In this study, researchers worked with immune cells called macrophages. When given the “go-ahead” by your body, macrophages engulf, break down, and eliminate damaged organelles, senescent cells (“zombie cells” that have stopped replicating or contributing any beneficial function), useless proteins, and other foreign matter. This entire process is called autophagy.
Think of it as internal housekeeping. Our bodies have the amazing ability to remove useless and potentially harmful substances, which can reduce the inflammation that contributes to disease. For this reason, autophagy can be a blessing.
But there’s a downside. Macrophages—and autophagy itself—are inflammatory in nature.
So, it’s a bit of a double-edged sword. We want our body to remove unwanted, possibly disease-causing junk.
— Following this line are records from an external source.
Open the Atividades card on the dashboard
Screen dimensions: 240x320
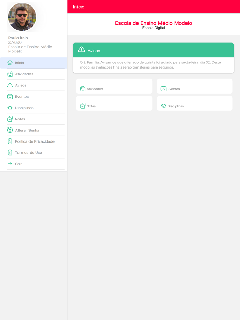114,86
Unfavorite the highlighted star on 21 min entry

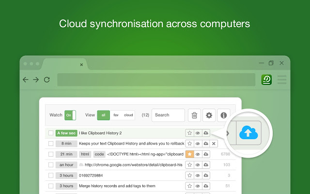point(190,154)
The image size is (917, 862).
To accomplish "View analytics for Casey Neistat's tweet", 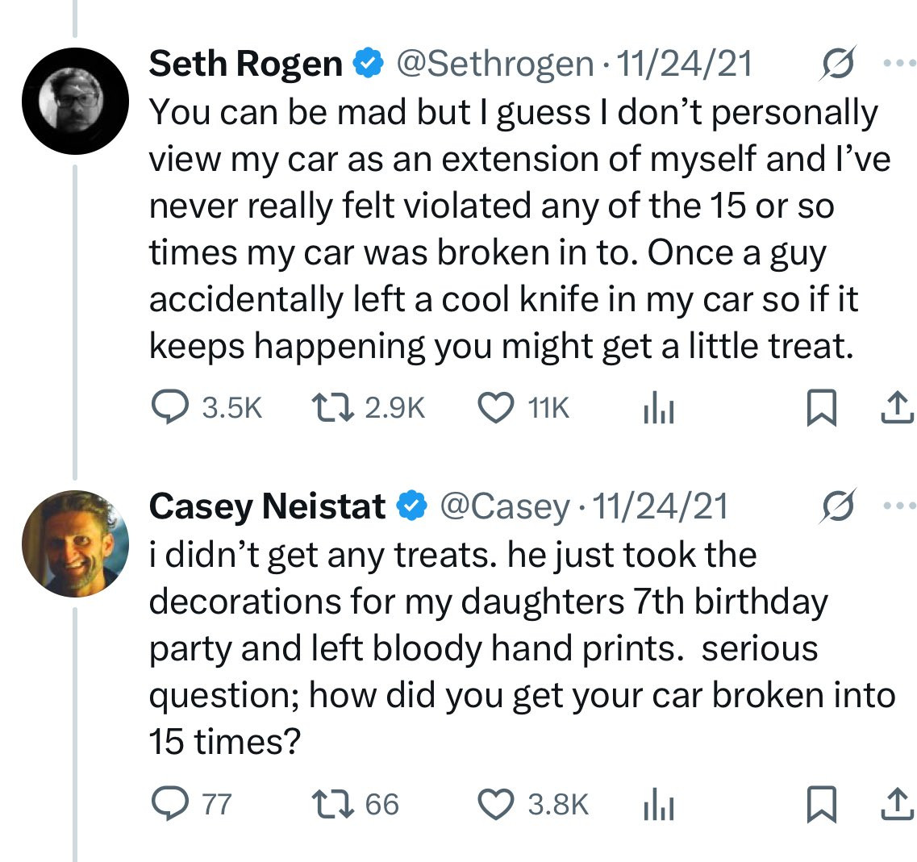I will click(658, 806).
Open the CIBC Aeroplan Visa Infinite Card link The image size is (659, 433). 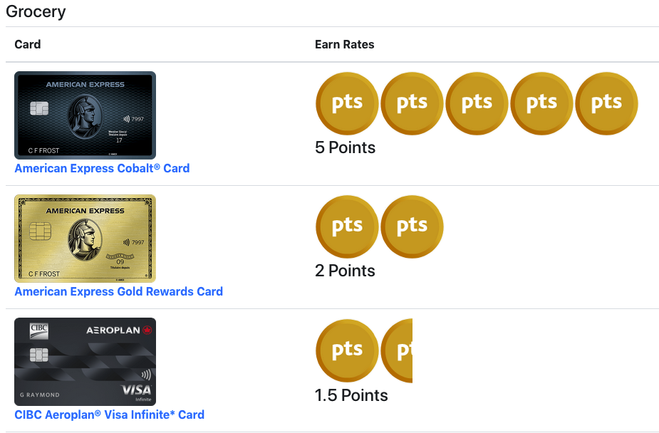coord(110,414)
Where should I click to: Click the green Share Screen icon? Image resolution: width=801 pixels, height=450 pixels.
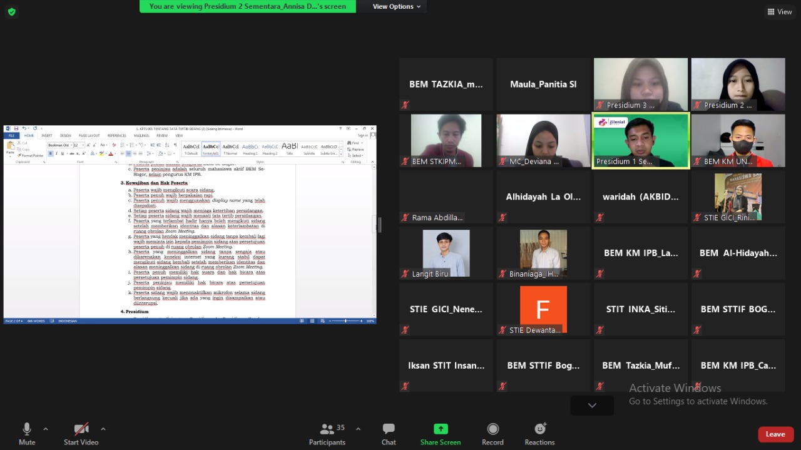pyautogui.click(x=441, y=429)
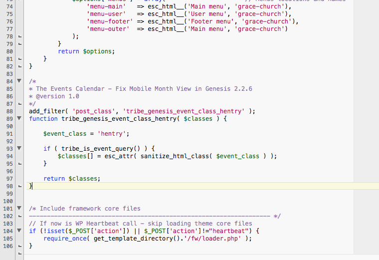Click line number 88 in the gutter

pos(8,111)
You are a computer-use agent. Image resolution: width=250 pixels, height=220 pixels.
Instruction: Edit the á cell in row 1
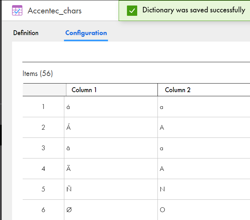click(x=111, y=107)

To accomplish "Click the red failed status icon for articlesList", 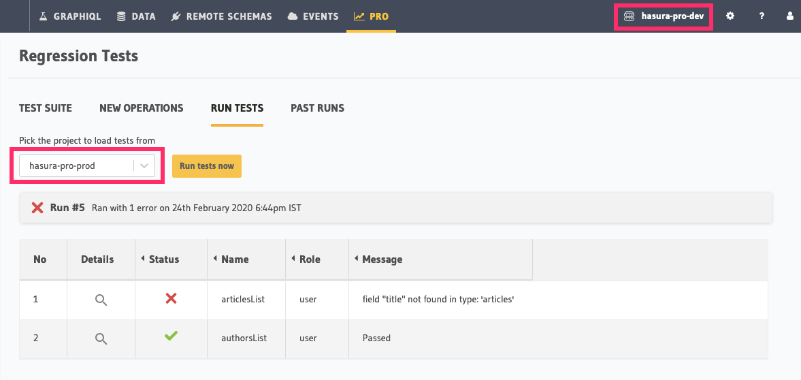I will pos(171,298).
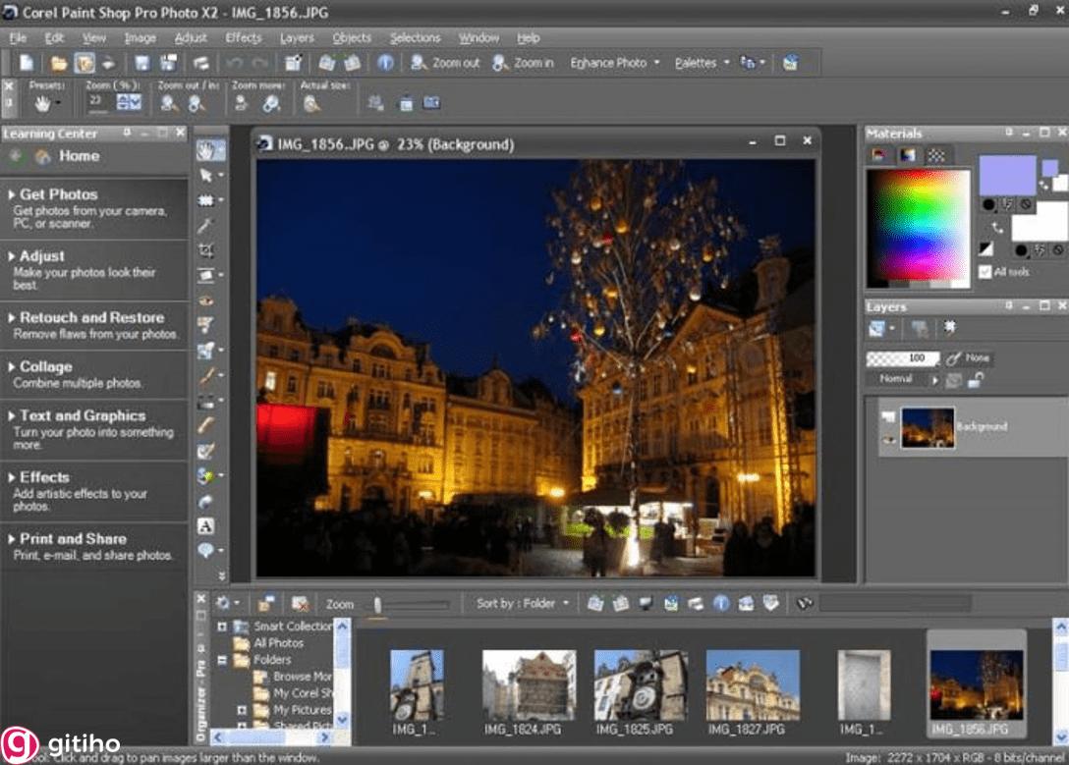Select the Pan hand tool
The height and width of the screenshot is (765, 1069).
[x=207, y=150]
But the process and the cells that perform the job may contribute to inflammation.
With all this in mind, the researchers hypothesized that omega-3s might decrease the inflammatory nature of macrophages without affecting how they do their job.
The tests were conducted on mice as well as isolated macrophages. And results indicated that omega-3s—the DHA form, specifically—had some effects that could be favorable for patients with MS.
For one, DHA “rewired” the way macrophages responded in the body. It activated autophagy while dampening the role of pro-inflammatory signaling molecules, including one called CXCL10—a substance that is often elevated in people who have MS. As such, the researchers believe omega-3s could reduce the severity of MS in these particular patients. It’s also possible that omega-3s could prevent or delay inflammatory outbreaks.
Even better, omega-3s acted quickly in the body, triggering these positive effects within hours and lasting for up to three days.
MS isn’t the first disease for which omega-3s have shown great promise. Mounds of research exist on this nutrient’s potential in preventing heart disease. It has also been shown to protect against brain diseases (Alzheimer’s, depression, anxiety, and bipolar disorder), diabetes (and its precursor, metabolic syndrome), and other autoimmune and inflammatory conditions.
The primary food sources of omega-3s are fatty fish like salmon, mackerel, anchovies, sardines, and herring.
If you can add two or more servings of these fish to your diet every week, great. But in reality, most people don’t eat that much fish. Not only that, our waters are so polluted that it’s hard to know the purity of the fish you eat. For this reason, omega-3 supplementation is the safest bet.
There are several different types of omega-3 supplements on the market, sourced from fish, squid, or krill. All are fine choices; the important thing is to make sure the product has been rigorously tested for the presence of heavy metals and other contaminants.
Another thing to keep in mind is the ratio of DHA to EPA in your omega-3 supplement. The ideal ratio is two parts DHA to one part EPA. (DHA is the type of omega-3 fatty acid found to be most beneficial for MS in the above study.) Since EPA is less expensive than DHA, many supplements include more EPA than DHA.
A good starting dose is 1,000–3,000 mg total omega-3s daily, with a ratio of two parts DHA to one part EPA.
With so many benefits and very few side effects, adding an omega-3 supplement to your daily regimen could prove to be a smart idea. If you have MS, discuss with your doctor first. But unless you’re on blood thinners or some other contraindicated medication, you shouldn’t have a problem getting their blessing.